# xorg no va ni con vesa ni con driver nvidia

## 46dude

Hola, después de unos cuantos añitos sin usar Gentoo he decidido volver a instalarlo en un portátil y no he tenido ningún problema salvo a la hora de instalar Xorg. He seguido la guía oficial con cuidado en la configuración del kernel y he seguido lal guía de Nvidia también. Usar Xorg con Vesa se me hace imposible por el error que posteo abajo y la instalación del driver de Nvidia también rompe. 

Pego la parte relevante:

[  2324.472] vesa: Ignoring device with a bound kernel driver

[  2324.472] (WW) Falling back to old probe method for vesa

[  2324.472] (EE)

[  2324.472] (EE) Backtrace:

[  2324.473] (EE) 0: X (xorg_backtrace+0x48) [0x585908]

[  2324.473] (EE) 1: X (0x400000+0x189809) [0x589809]

[  2324.473] (EE) 2: /lib64/libc.so.6 (0x7f3c4767a000+0x34ef0) [0x7f3c476aeef0]

[  2324.473] (EE)

[  2324.473] (EE) Segmentation fault at address 0x0

[  2324.474] (EE)

Fatal server error:

[  2324.474] (EE) Caught signal 11 (Segmentation fault). Server aborting

[  2324.474] (EE)

[  2324.474] (EE)

Please consult the The X.Org Foundation support

         at http://wiki.x.org

 for help.

[  2324.474] (EE) Please also check the log file at "/var/log/Xorg.0.log" for additional information.

[  2324.474] (EE)

VIDEO_CARDS tiene puesto "nvidia vesa". Lo que no estoy seguro del todo es que dichas flags estén siendo usadas en todos los paquetes de los que dependia Xorg-server ya que no estoy seguro de haberlas puesto hasta llevar la mitad de las dependencias de xorg-server compiladas. De ser así como sería el uso correcto de emerge para asegurarme de su correcta compilación?

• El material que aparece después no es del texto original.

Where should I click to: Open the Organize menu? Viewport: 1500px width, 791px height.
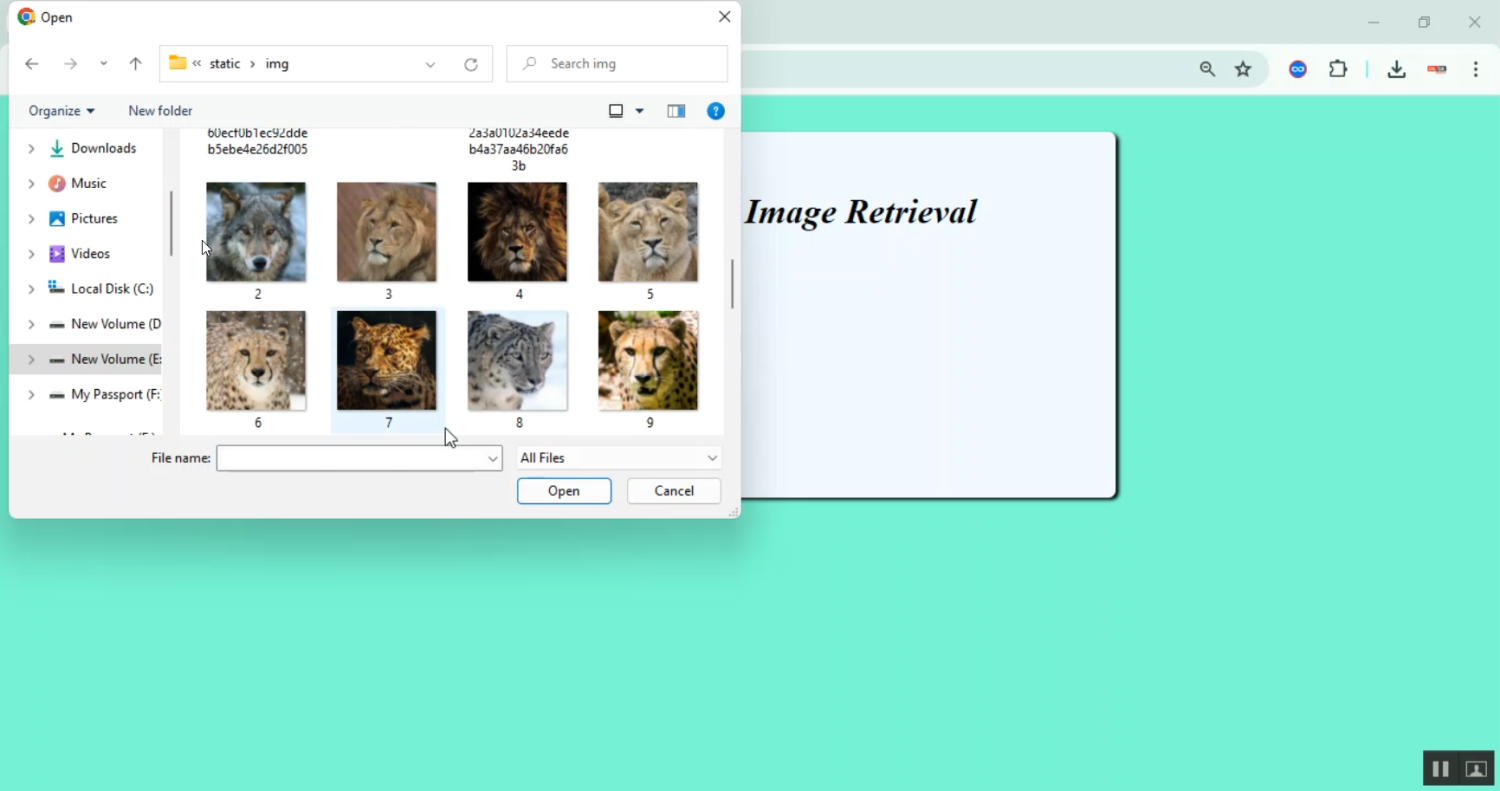(61, 111)
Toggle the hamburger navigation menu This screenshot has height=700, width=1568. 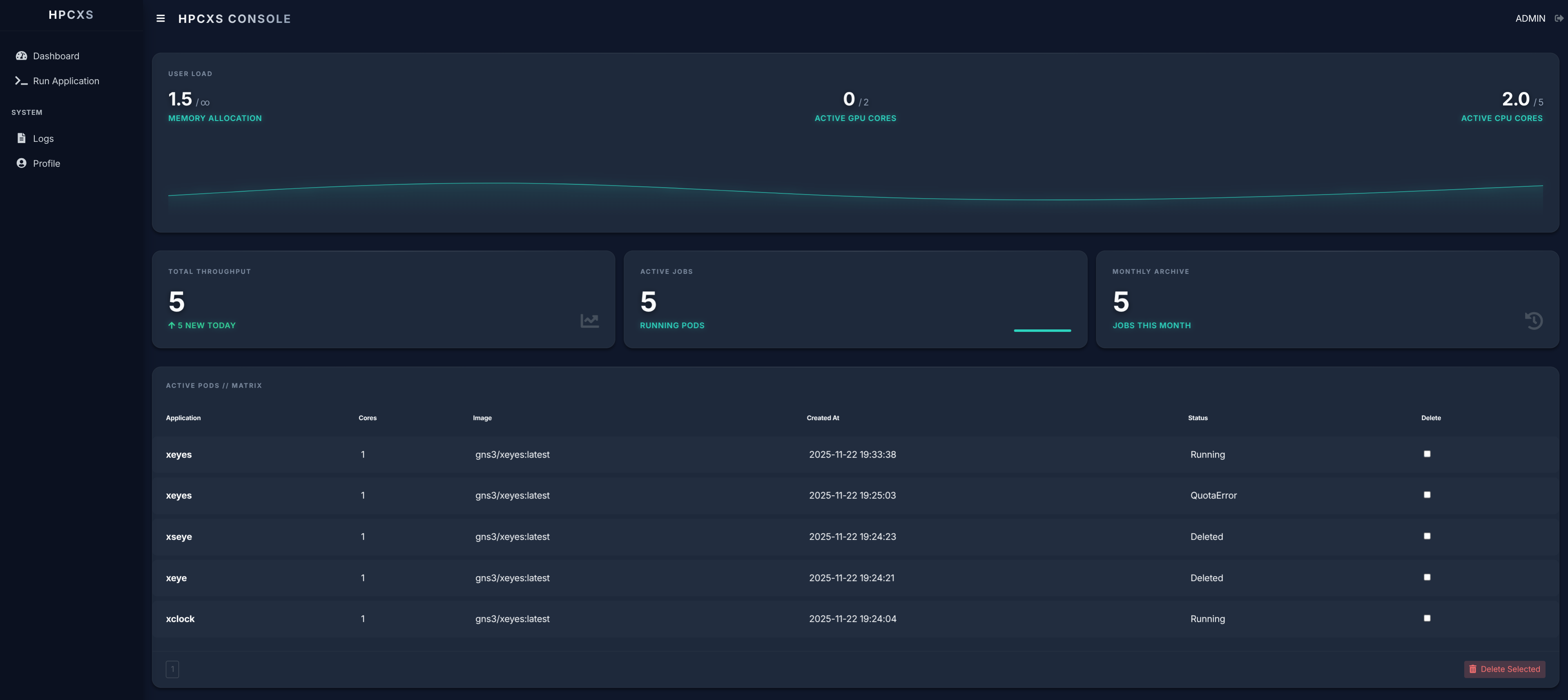(x=160, y=19)
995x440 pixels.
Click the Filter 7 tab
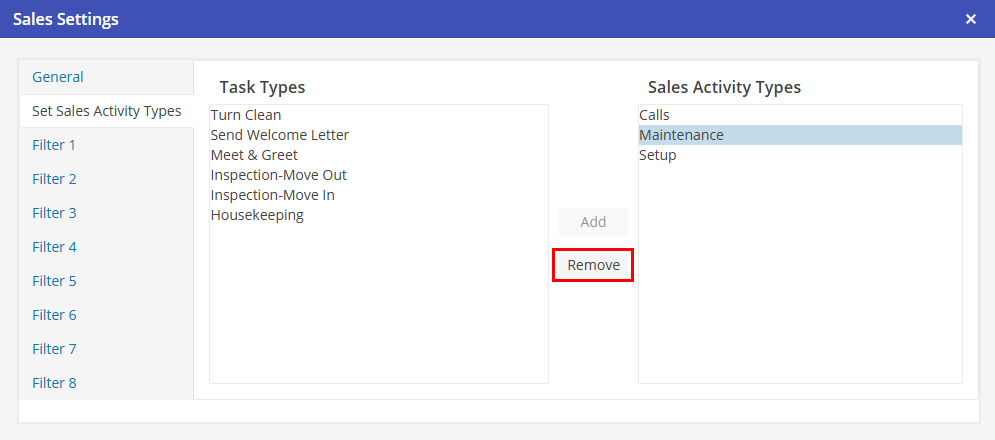54,349
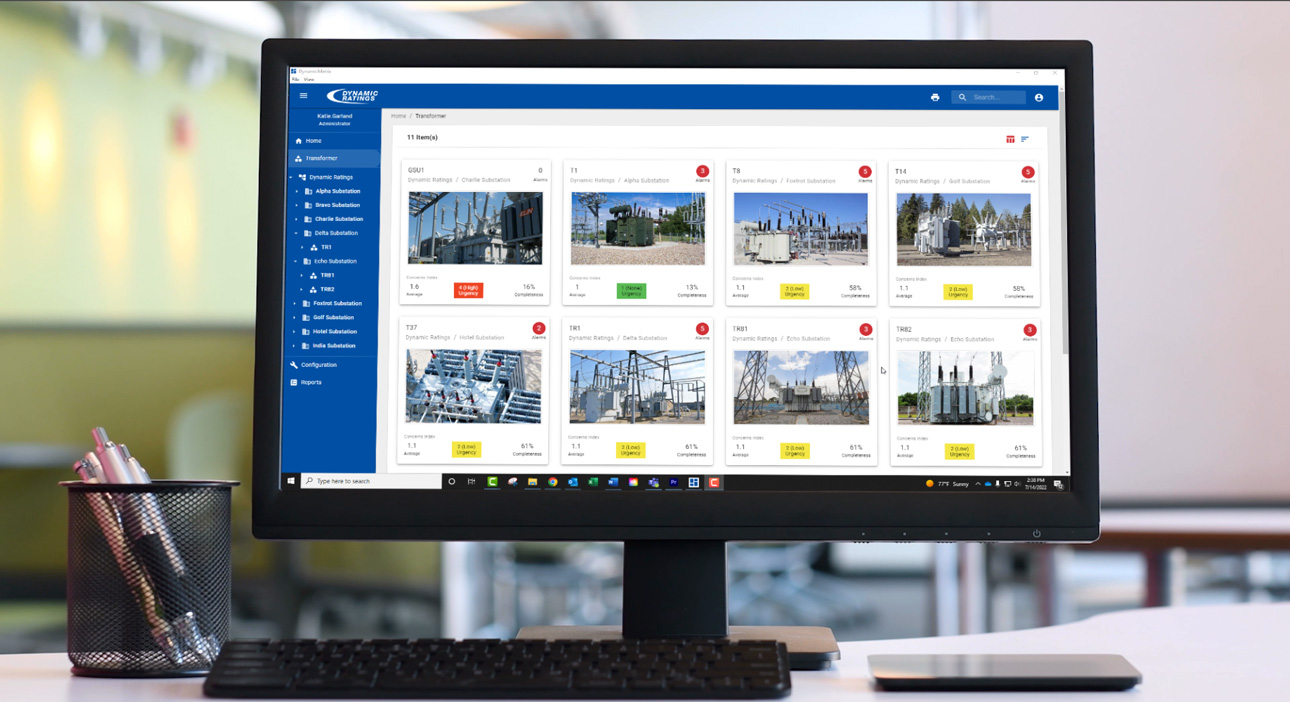Click the printer icon in header
The image size is (1290, 702).
(x=935, y=97)
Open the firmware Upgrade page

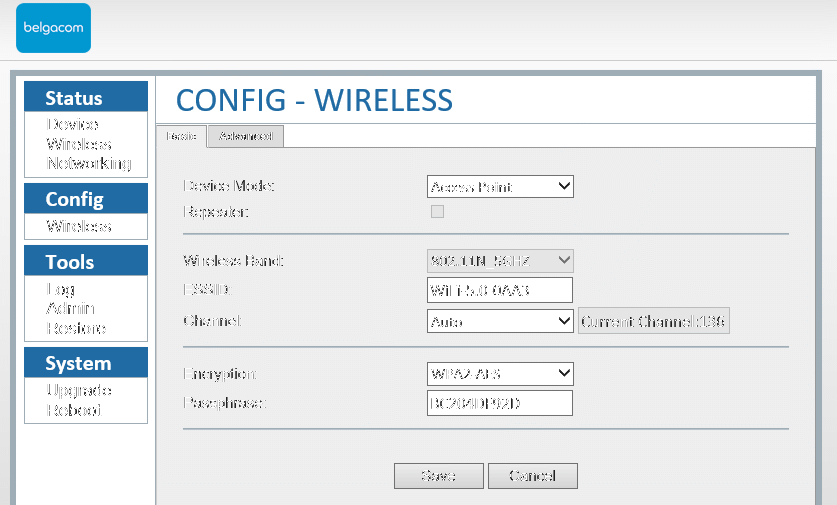79,390
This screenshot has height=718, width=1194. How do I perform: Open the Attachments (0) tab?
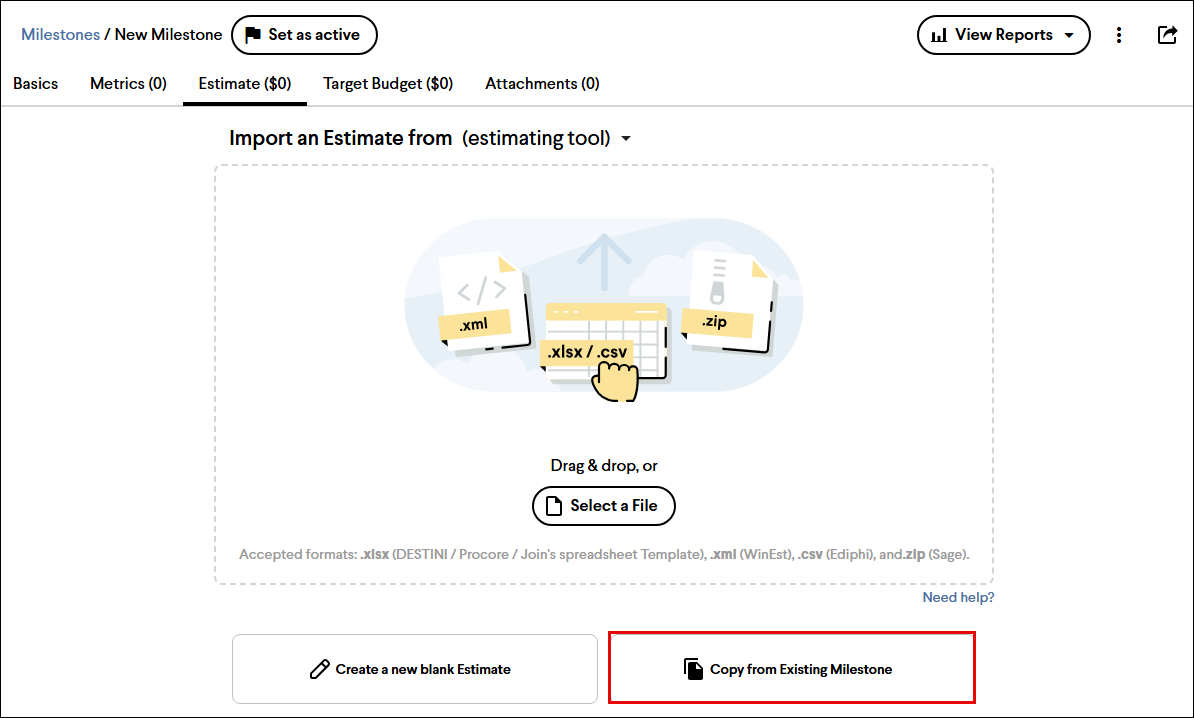pos(542,84)
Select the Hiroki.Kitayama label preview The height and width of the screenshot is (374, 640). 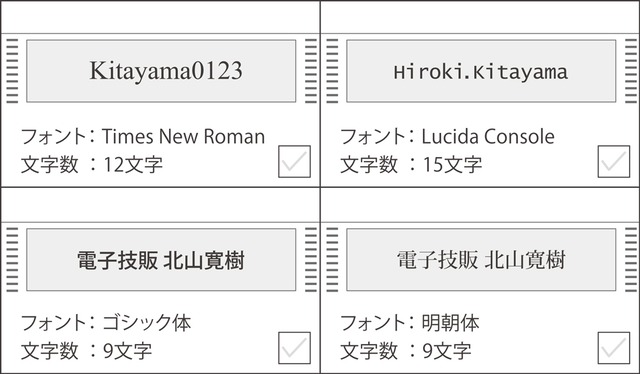[x=481, y=71]
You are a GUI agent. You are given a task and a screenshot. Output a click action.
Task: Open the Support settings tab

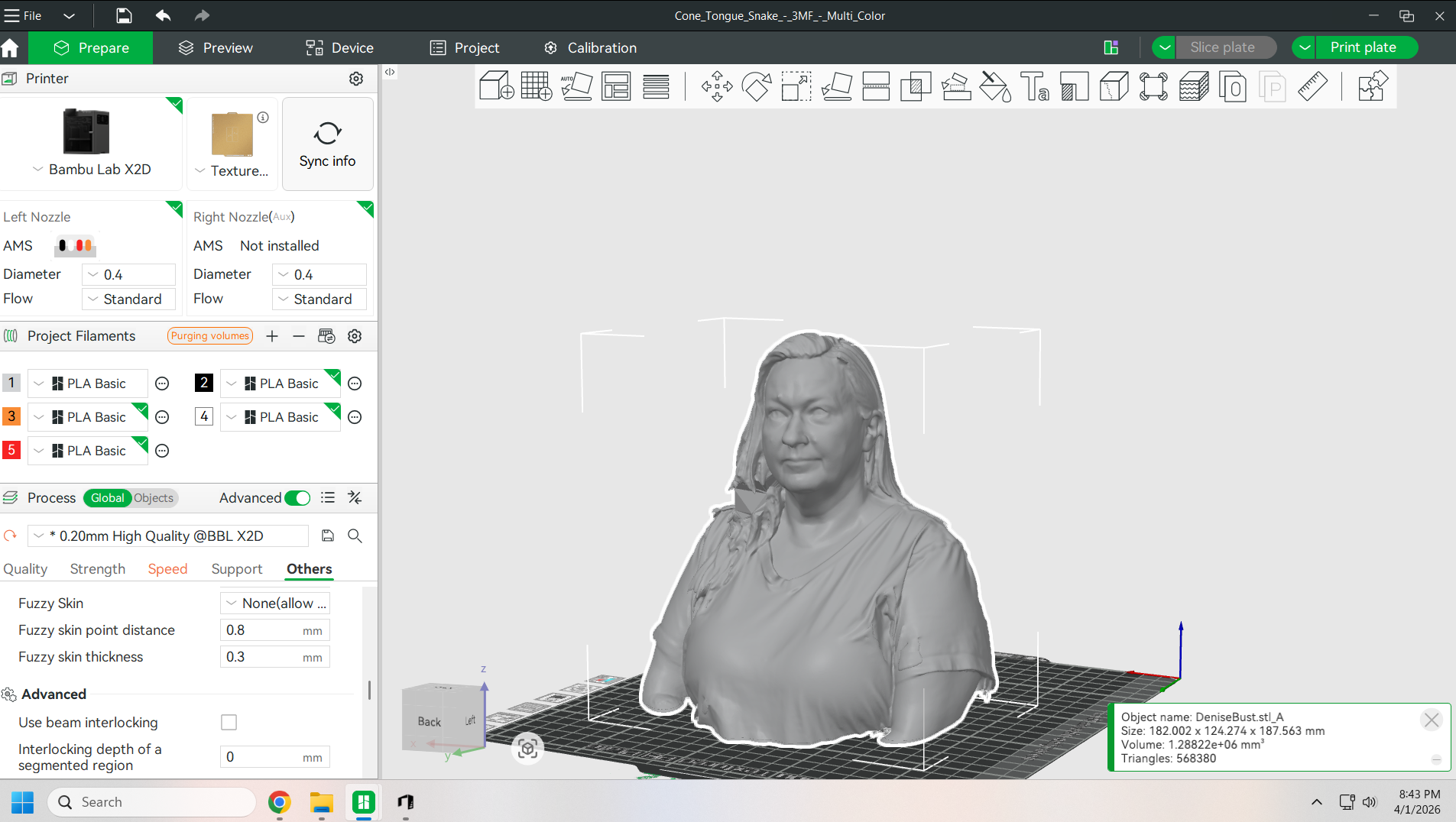[x=236, y=569]
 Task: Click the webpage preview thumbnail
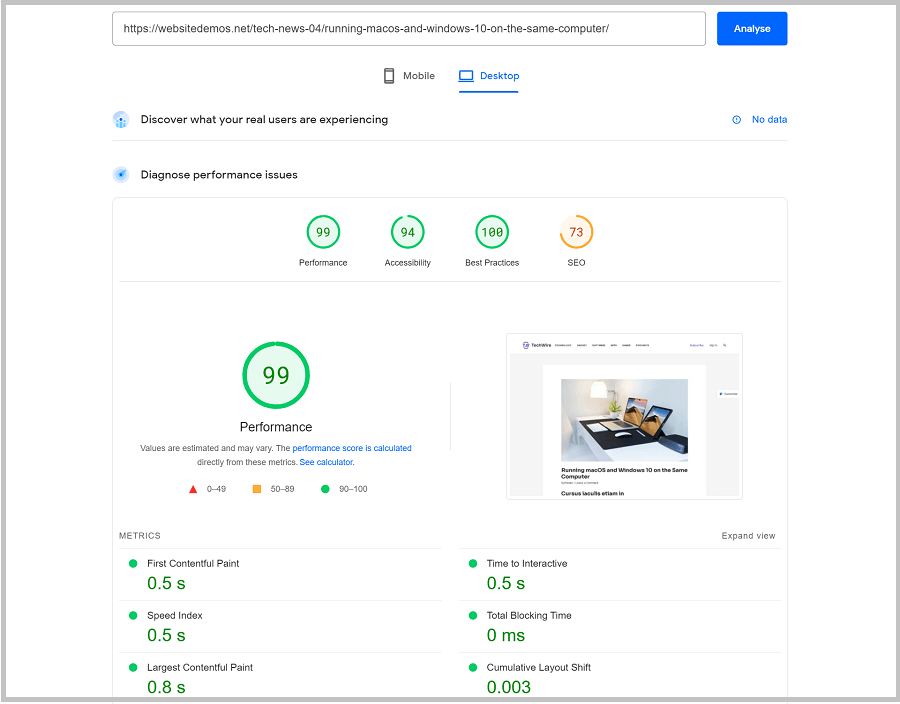[x=624, y=416]
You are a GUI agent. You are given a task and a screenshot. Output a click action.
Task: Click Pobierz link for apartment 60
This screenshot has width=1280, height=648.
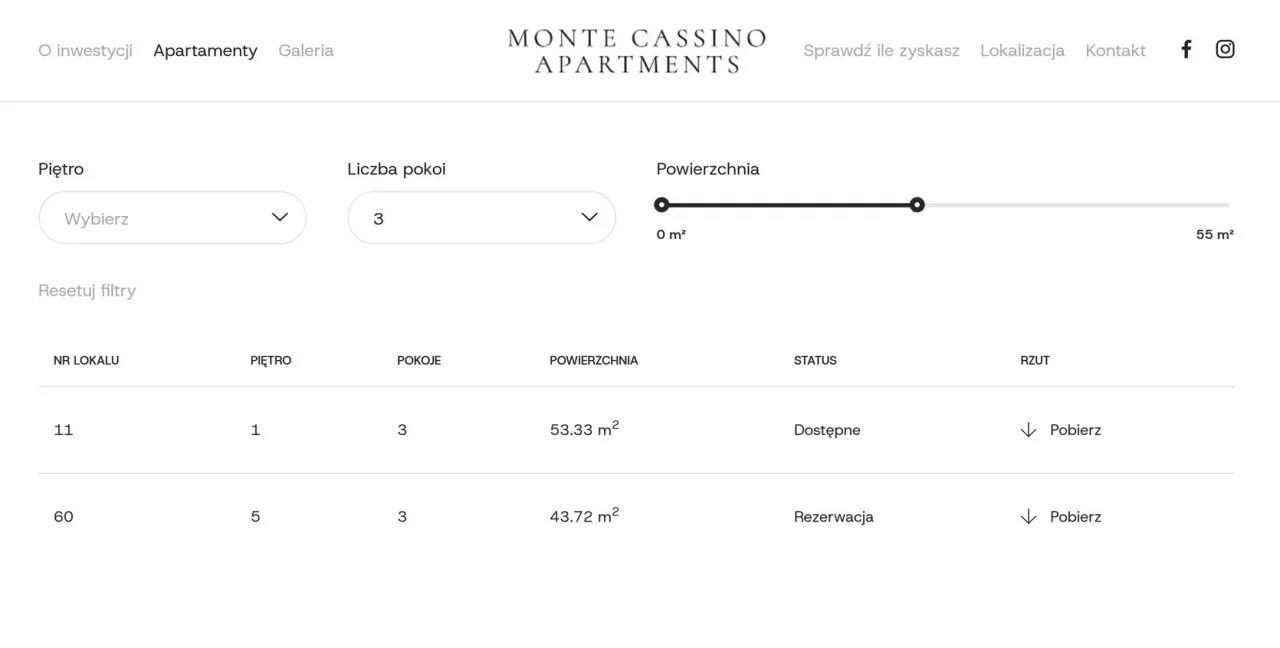[x=1075, y=517]
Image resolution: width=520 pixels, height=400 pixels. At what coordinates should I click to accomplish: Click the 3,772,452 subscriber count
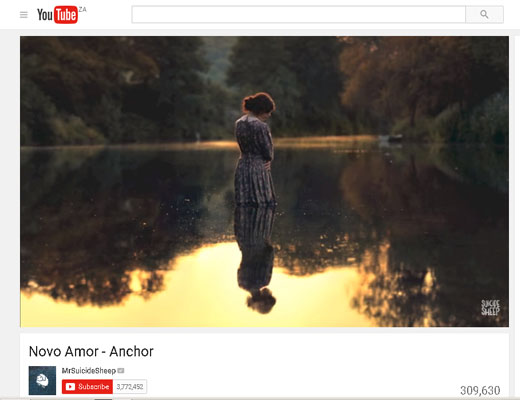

Gracias de antemano. Por cierto el log de nvidia es:

   /usr/src/linux-4.0.5-gentoo/scripts/Makefile.build:258: fallo en las instrucciones para el objetivo '/tmp/selfgz1789/NVIDIA-Linux-x86_64-304.125/kerne$

   make[4]: *** [/tmp/selfgz1789/NVIDIA-Linux-x86_64-304.125/kernel/nv.o] Error 1

   /usr/src/linux-4.0.5-gentoo/Makefile:1390: fallo en las instrucciones para el objetivo '_module_/tmp/selfgz1789/NVIDIA-Linux-x86_64-304.125/kernel'

   make[3]: *** [_module_/tmp/selfgz1789/NVIDIA-Linux-x86_64-304.125/kernel] Error 2

   Makefile:145: fallo en las instrucciones para el objetivo 'sub-make'

   make[2]: *** [sub-make] Error 2

   NVIDIA: left KBUILD.

   nvidia.ko failed to build!

   Makefile:250: fallo en las instrucciones para el objetivo 'module'

   make[1]: *** [module] Error 1

   makefile:59: fallo en las instrucciones para el objetivo 'module'

   make: *** [module] Error 2

-> Error.

----------

## esteban_conde

Leete algun manual para compilar "nouveau" en el kernel, "nv" no parece que responda, de todas formas y mientras buscas ese manual podias pegarnos la salida de "lspci |grep -i vga" sin las comillas.

Suerte.

----------

## 46dude

Gracias compañero, pero si quisiera usar nouveau lo intentaría y no es el caso.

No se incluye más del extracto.